-- Text segment follows --
Geissmann, T. & Nijman, V. 2000: Do male silvery gibbons have anything to say? - Haben männliche Silbergibbons etwas zu sagen? Folia Primatologica 71: 225 (Abstract only).
T. Geissmann1, V. Nijman2
1Institut für Zoologie, Tierärztliche Hochschule Hannover
2Institut Systematics and Population Biology, Zoological Museum
All gibbon species are known to produce loud, long and well patterned morning songs which, among others, serve a territorial function. In mated pairs, male and female song contributions are sex-specific. The following song patterns occur among gibbon species: (1.) Duet song bouts only (7 species); (2.) duets and male solo songs (3 species); (3.) female solo songs and male solo songs (1 species: Hylobates klossii); (4.) female solo songs only (1 species: H. moloch). Only one behavioural study has previously been carried out on wild silvery gibbons (H. moloch). Kappeler (1984) observed the species in Ujung Kulon (the western-most tip of Java). During 130 full days of listening, he never heard any male songs of the resident groups in his study area and concluded that territorial male gibbons do not sing.
-- Text segment concluded --
● Exercise A:
According to the gibbon song abstract, why did Kappeler conclude that territorial male silvery gibbons do not sing?
● Exercise B:
Copy the gibbon song abstract word for word from "Geissmann, T. &" to "225 (Abstract only).".
-- Data for review follows --
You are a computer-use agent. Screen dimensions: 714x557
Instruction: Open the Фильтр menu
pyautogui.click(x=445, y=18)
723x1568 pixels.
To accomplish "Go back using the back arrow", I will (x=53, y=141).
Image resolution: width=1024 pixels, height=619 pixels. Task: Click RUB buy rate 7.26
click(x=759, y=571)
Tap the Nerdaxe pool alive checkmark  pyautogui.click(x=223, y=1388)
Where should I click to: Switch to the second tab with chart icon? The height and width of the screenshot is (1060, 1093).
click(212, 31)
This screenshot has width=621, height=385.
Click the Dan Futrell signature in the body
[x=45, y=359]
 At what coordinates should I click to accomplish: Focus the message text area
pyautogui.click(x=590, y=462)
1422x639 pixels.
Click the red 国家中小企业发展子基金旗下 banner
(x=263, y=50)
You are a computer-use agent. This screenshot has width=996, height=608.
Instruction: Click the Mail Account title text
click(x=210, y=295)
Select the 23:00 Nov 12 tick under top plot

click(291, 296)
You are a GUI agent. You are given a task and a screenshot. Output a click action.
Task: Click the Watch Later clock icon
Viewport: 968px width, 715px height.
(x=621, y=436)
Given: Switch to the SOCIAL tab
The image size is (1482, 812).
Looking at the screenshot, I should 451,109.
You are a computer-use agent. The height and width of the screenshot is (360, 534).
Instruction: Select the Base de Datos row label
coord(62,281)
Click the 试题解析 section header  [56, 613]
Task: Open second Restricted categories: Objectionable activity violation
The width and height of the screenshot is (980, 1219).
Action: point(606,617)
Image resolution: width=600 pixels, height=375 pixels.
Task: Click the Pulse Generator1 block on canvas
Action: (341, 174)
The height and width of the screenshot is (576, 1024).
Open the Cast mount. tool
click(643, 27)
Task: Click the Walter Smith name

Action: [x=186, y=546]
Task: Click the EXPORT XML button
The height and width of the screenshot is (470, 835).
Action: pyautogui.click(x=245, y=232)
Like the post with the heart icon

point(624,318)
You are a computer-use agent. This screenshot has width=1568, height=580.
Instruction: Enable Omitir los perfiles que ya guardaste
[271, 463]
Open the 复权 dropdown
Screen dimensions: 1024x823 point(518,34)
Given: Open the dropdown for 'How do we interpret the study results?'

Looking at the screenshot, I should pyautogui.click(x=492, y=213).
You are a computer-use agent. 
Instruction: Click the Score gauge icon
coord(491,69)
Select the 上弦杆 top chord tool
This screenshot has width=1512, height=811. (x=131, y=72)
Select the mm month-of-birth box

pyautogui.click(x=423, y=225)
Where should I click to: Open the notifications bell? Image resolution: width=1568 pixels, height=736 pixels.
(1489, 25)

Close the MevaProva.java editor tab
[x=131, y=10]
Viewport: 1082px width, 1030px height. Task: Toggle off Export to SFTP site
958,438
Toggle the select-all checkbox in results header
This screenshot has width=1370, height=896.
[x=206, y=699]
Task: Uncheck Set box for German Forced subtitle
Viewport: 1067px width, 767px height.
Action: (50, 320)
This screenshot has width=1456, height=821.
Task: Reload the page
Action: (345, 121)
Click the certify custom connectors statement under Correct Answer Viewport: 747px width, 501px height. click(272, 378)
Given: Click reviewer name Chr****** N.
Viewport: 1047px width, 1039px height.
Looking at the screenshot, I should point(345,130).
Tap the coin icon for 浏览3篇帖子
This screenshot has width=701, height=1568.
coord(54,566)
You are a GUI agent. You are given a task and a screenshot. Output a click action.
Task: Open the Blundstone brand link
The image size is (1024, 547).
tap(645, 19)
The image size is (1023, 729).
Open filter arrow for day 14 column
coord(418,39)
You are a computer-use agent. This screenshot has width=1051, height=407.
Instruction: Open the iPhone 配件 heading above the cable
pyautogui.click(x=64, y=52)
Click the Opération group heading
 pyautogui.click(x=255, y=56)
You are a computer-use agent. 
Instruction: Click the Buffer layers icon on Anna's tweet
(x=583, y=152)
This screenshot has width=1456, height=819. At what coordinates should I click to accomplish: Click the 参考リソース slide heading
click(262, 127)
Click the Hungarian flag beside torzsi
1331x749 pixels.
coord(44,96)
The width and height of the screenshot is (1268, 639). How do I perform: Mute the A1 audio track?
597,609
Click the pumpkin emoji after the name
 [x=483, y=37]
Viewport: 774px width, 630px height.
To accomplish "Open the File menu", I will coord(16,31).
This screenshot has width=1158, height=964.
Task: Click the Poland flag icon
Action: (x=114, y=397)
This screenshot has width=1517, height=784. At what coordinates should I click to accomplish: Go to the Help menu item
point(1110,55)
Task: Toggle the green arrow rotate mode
-- Data for review concluded --
● Response box A:
Kappeler listened for 130 full days in Ujung Kulon and never heard any male songs from the resident groups in his study area. From this he concluded that territorial males of the species do not sing.

● Response box B:
Geissmann, T. & Nijman, V. 2000: Do male silvery gibbons have anything to say? - Haben männliche Silbergibbons etwas zu sagen? Folia Primatologica 71: 225 (Abstract only).